» Given instruction: Gather every line in the entries below that contains the word "coordinates". Case counts, so only lines with that exact capitalization qualify.

» Word and element location data:
════════════════════

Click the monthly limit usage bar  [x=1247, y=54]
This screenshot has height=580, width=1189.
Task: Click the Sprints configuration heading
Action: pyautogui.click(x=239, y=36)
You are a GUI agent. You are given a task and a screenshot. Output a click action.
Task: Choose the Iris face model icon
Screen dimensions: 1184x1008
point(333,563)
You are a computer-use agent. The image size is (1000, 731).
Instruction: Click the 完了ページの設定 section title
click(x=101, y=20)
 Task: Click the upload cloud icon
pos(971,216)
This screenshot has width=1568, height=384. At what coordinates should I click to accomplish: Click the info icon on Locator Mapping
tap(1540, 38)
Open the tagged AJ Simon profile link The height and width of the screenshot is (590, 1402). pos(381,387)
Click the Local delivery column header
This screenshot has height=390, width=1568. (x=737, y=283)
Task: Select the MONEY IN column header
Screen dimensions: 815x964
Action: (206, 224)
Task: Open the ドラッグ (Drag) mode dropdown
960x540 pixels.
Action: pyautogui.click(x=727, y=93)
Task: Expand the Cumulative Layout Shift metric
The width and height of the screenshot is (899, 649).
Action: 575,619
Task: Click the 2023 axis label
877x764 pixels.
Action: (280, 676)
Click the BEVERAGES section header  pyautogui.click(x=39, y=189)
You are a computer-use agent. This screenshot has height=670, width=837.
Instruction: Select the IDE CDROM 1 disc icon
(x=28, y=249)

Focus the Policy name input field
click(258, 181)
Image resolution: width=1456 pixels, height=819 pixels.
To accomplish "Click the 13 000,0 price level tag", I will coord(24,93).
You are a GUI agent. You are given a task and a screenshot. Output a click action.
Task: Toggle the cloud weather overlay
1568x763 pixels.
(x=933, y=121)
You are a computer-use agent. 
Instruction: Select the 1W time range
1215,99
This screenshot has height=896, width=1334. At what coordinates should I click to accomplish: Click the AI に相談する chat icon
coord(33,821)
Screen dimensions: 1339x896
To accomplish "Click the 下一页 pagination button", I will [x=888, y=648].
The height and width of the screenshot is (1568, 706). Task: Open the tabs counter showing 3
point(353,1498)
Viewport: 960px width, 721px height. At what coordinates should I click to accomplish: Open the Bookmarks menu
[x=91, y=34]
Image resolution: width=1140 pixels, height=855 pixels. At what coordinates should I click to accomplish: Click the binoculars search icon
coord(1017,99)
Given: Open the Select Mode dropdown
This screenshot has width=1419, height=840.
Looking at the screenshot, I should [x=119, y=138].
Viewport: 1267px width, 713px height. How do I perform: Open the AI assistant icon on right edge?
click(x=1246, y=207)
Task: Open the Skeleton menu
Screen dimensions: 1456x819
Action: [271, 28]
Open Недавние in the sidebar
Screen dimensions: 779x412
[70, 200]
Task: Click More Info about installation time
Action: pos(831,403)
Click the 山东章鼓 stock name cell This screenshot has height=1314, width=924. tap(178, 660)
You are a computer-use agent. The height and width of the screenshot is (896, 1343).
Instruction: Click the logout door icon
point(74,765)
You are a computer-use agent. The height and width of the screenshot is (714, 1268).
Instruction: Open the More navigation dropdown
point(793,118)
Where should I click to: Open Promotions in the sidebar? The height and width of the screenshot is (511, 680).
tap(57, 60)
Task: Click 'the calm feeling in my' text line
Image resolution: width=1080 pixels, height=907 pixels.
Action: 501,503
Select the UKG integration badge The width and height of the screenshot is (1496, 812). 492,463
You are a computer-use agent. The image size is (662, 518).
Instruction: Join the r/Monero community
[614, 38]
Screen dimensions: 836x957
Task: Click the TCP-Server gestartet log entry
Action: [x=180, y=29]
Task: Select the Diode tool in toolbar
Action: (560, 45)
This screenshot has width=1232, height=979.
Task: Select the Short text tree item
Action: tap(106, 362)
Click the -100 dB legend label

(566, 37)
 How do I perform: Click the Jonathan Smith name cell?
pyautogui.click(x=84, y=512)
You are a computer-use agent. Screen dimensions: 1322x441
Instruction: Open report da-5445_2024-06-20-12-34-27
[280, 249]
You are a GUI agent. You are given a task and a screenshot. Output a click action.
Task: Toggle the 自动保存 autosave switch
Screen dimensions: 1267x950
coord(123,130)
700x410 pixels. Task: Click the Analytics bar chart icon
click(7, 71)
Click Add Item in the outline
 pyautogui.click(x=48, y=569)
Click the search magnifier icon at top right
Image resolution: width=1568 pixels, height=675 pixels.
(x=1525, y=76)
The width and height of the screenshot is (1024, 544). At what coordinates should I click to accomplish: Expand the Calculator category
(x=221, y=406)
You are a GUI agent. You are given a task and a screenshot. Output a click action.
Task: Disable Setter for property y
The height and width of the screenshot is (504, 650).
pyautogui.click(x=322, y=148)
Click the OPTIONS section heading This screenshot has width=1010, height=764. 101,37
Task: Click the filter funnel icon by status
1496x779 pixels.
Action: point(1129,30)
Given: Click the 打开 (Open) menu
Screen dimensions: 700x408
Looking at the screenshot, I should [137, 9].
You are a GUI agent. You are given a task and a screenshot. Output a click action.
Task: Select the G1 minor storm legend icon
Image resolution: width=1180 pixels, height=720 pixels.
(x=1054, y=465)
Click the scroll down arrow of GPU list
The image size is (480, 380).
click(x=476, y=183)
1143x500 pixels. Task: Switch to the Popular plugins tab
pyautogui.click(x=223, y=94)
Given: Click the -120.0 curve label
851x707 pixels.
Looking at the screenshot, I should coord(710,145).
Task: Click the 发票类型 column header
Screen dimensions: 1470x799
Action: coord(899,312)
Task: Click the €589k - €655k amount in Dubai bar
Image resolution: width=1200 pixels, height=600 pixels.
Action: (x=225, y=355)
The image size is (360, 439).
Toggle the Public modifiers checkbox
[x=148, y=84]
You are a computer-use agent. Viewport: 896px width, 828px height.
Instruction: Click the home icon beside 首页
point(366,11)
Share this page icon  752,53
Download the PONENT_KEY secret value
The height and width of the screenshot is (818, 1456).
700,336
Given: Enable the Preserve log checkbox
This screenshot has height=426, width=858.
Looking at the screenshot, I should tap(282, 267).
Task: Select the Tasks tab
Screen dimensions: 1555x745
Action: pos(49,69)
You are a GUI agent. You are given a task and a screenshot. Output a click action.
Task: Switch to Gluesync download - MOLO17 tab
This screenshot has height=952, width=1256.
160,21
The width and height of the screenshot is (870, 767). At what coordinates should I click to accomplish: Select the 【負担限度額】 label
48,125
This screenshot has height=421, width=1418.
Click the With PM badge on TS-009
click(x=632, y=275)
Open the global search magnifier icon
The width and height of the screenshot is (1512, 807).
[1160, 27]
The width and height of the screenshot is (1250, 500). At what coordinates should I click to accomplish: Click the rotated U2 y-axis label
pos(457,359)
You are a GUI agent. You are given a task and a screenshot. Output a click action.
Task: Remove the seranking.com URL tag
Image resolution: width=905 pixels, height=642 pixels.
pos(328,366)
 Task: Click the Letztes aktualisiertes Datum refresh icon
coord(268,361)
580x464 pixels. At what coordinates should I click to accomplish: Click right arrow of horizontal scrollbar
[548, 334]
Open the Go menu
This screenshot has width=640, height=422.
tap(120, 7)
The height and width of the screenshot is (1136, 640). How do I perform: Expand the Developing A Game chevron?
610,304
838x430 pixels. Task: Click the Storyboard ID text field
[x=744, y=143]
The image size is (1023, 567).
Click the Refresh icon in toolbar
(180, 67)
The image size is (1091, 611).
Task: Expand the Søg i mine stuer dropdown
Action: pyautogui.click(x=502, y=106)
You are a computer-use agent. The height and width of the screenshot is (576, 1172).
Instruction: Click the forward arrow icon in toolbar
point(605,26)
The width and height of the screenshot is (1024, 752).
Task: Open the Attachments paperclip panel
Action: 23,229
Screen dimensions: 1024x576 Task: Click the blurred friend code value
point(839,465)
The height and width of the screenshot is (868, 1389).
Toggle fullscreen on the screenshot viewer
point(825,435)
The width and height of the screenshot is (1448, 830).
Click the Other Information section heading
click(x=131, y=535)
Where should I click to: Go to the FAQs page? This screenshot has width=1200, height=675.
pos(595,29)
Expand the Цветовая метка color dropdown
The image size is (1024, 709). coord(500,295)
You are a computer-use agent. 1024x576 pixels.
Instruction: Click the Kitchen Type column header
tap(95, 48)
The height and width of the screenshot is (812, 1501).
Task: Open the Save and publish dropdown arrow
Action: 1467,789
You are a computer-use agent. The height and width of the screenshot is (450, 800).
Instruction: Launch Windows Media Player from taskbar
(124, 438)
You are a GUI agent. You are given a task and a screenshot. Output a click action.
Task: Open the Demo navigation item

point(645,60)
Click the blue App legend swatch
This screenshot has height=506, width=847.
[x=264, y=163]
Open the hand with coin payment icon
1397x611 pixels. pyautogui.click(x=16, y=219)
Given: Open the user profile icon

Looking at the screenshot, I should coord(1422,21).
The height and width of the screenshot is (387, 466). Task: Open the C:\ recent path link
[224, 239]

════════════════════

» The reply:
This screenshot has width=1568, height=384. At what coordinates should I click to accomplish: Click the info icon on Locator Mapping
This screenshot has height=896, width=1334. At what coordinates should I click to accomplish: Click the AI に相談する chat icon
Viewport: 960px width, 721px height. At what coordinates should I click to accomplish: Open the Bookmarks menu
Image resolution: width=1140 pixels, height=855 pixels. At what coordinates should I click to accomplish: Click the binoculars search icon
The width and height of the screenshot is (1024, 544). At what coordinates should I click to accomplish: Expand the Calculator category
The width and height of the screenshot is (870, 767). At what coordinates should I click to accomplish: Select the 【負担限度額】 label
The width and height of the screenshot is (1250, 500). At what coordinates should I click to accomplish: Click the rotated U2 y-axis label
580x464 pixels. At what coordinates should I click to accomplish: Click right arrow of horizontal scrollbar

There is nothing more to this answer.